Прежде всего ими-то и создает М.Лорие в «Пробуждении» и внешний и, главное, психологический портрет маленького Джона Форсайта. В мальчугане пробуждается ощущение любви и красоты, просыпается будущий поэт. И с первых строк найдены интонации, слова, приемы, благодаря которым звучит в нужном ключе вся мелодия – детская и вместе с тем поэтичная.
Волосы его светились, светились и глаза – это здесь вернее, чем блестели или сияли, как чаще всего переводится shine, ведь Джон сам поистине – светлая душа.

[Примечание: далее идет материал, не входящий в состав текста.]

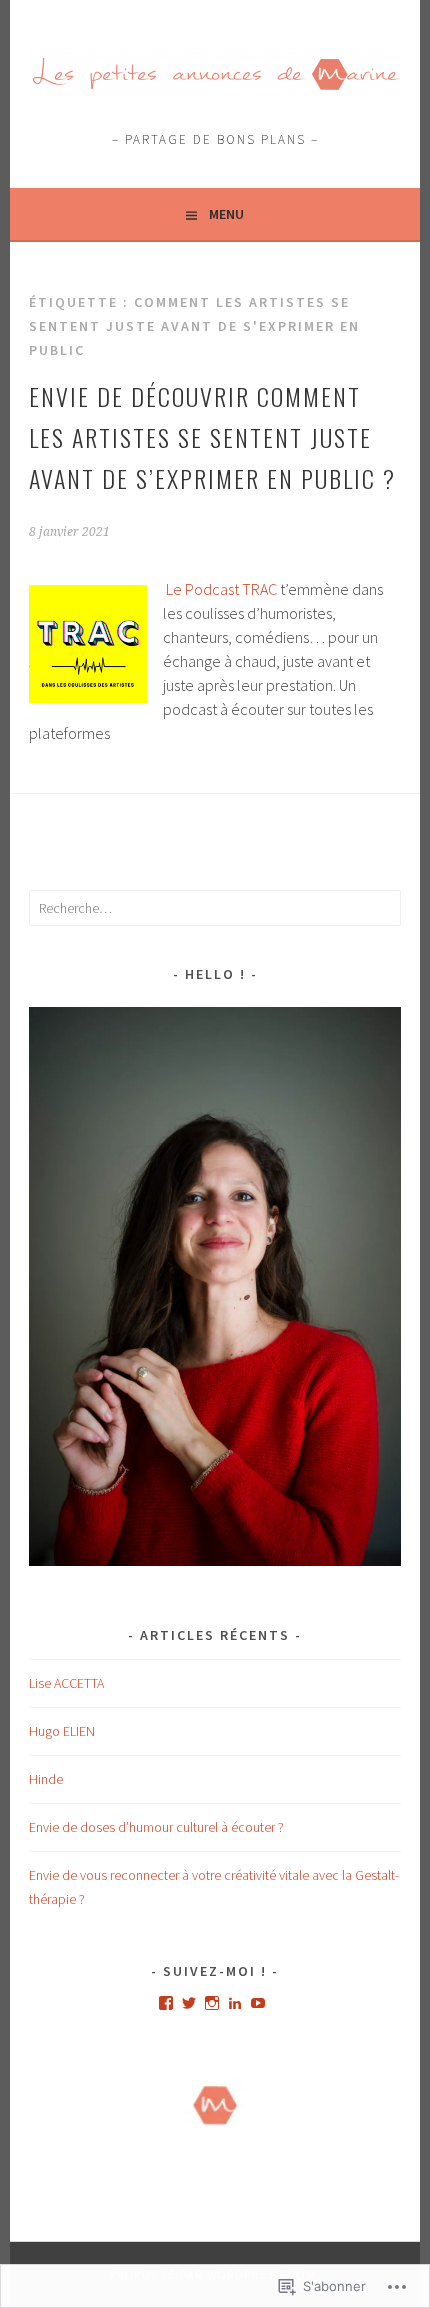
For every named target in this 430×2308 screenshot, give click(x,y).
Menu (226, 214)
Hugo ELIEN (62, 1731)
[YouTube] (258, 2003)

И хотя в подлиннике не прямой повтор, a his hair was shining, and his eyes, по-русски естественнее делать не буквально и глаза (тоже), а повторить глагол.
Ты меня любишь? – спрашивает мальчик, и мать, разумеется, отвечает, что любит. Ему этого мало, он допытывается: Очень-очень? И ответ: Очень-очень. Английское Ever so передано единственно верным русским оборотом – естественным для ребенка удвоением.
То же – когда Джона мучит кошмар: he – he – couldn’t get out – никак-никак не мог вылезти.
Тот же прием – когда Джону не спится, мешает лунный луч: вошел в комнату и вот двигается к нему медленно-медленно, как будто живой (ever so slowly). Слушая игру Ирэн на рояле, мальчик еще и лакомится пирожным: от него музыка стала гораздо лучше, объясняет он матери, и очень правильно в его устах лучше, а не красивее, хотя в подлиннике It made (оно сделало!) музыку ever so more beautiful. А как великолепно начинаются в переводе самые первые в жизни Джона стихи: Луна была лунистая. The moony moon. Он ведь сам сочинил это (хотя в английском и есть значение moony – лунный, освещенный луной), и русская находка передает всю неожиданную прелесть его первого поэтического ощущения.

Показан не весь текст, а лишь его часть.